<<<<

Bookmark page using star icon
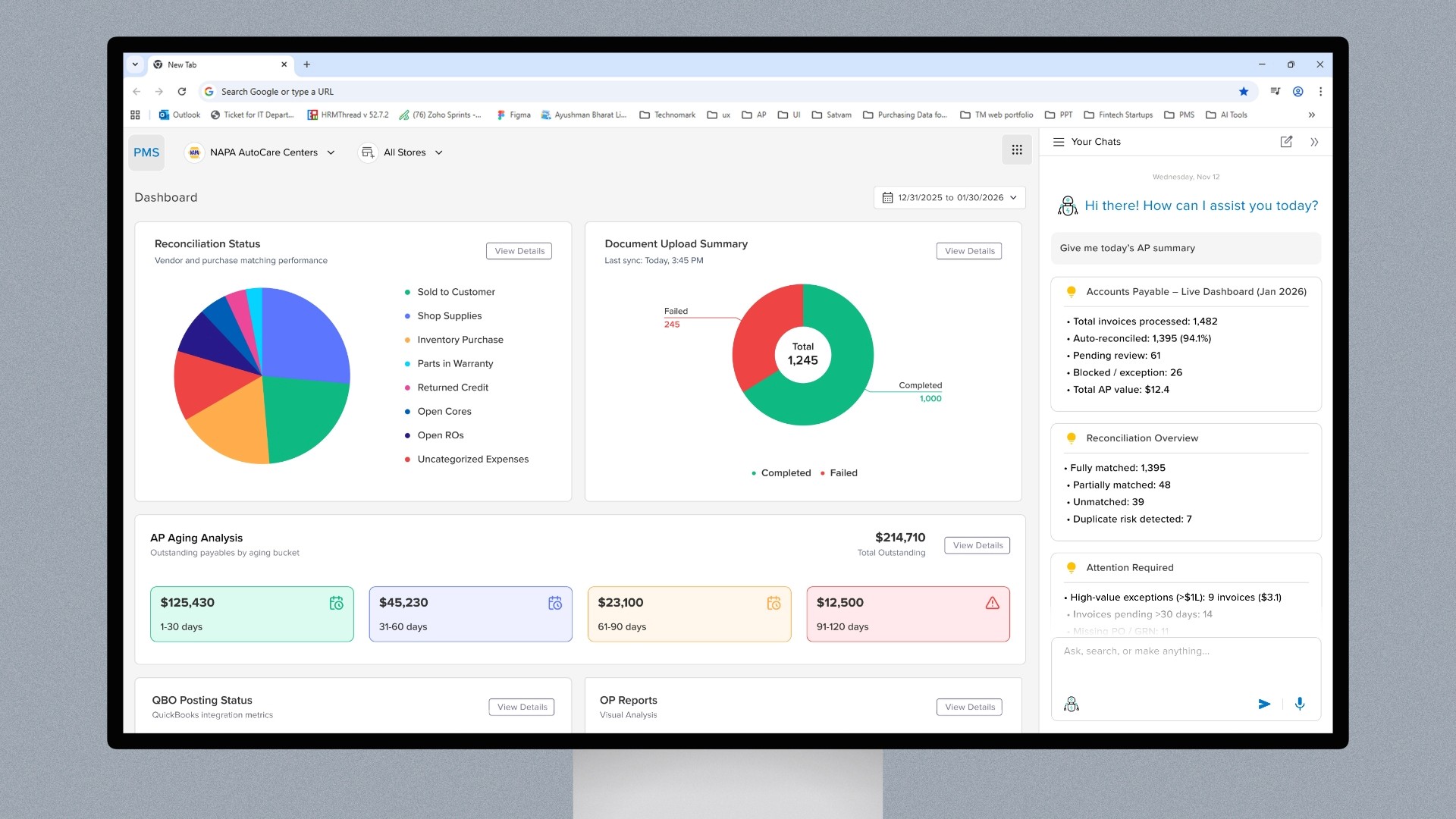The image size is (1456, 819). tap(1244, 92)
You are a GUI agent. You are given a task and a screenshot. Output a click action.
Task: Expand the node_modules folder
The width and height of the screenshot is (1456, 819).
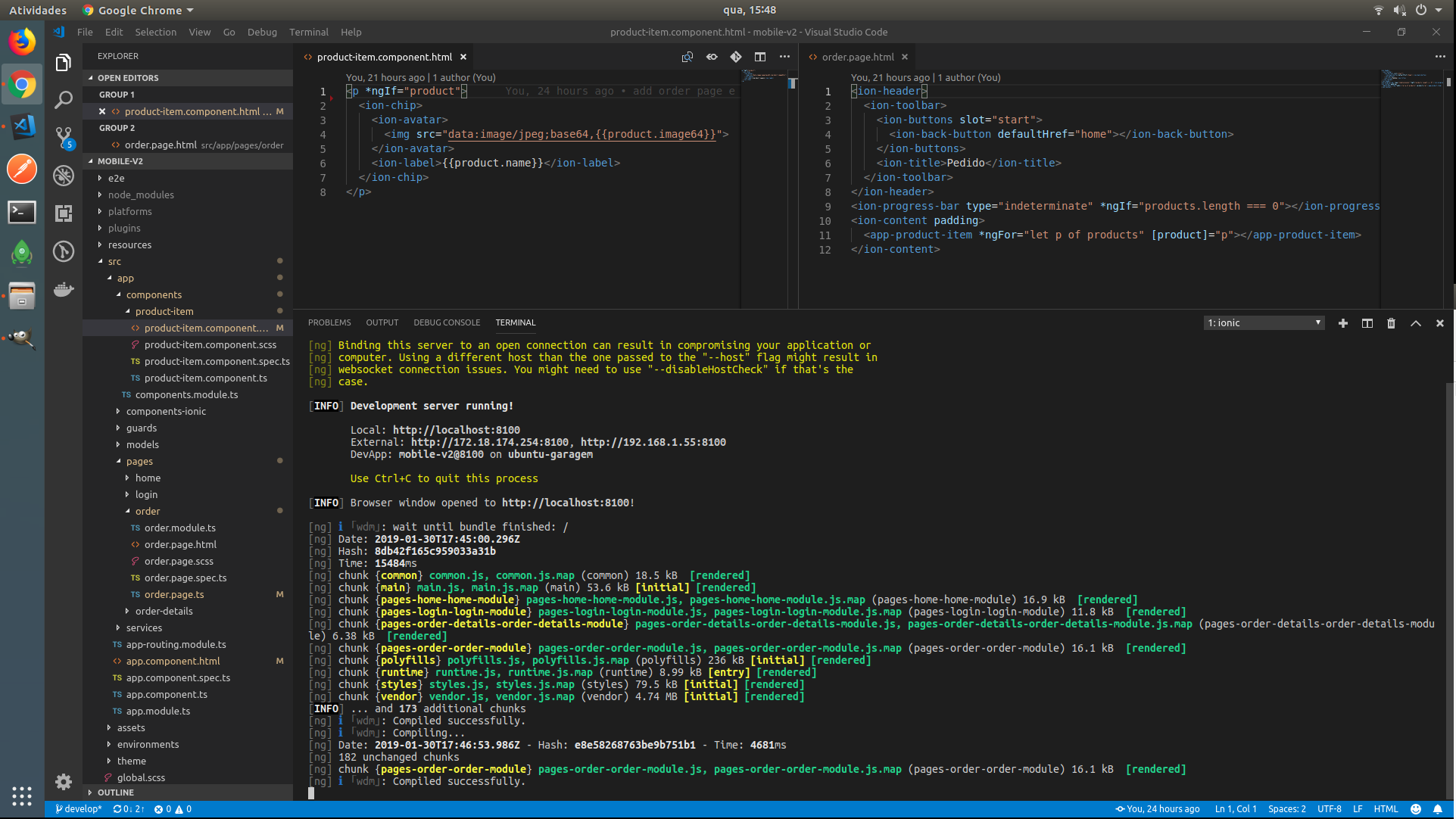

>>>>

## PROBLEM DESCRIPTION
Work out how many lines of the records contain the word "screenshot". Give that number and nothing more.

## COMPLETED TASK
2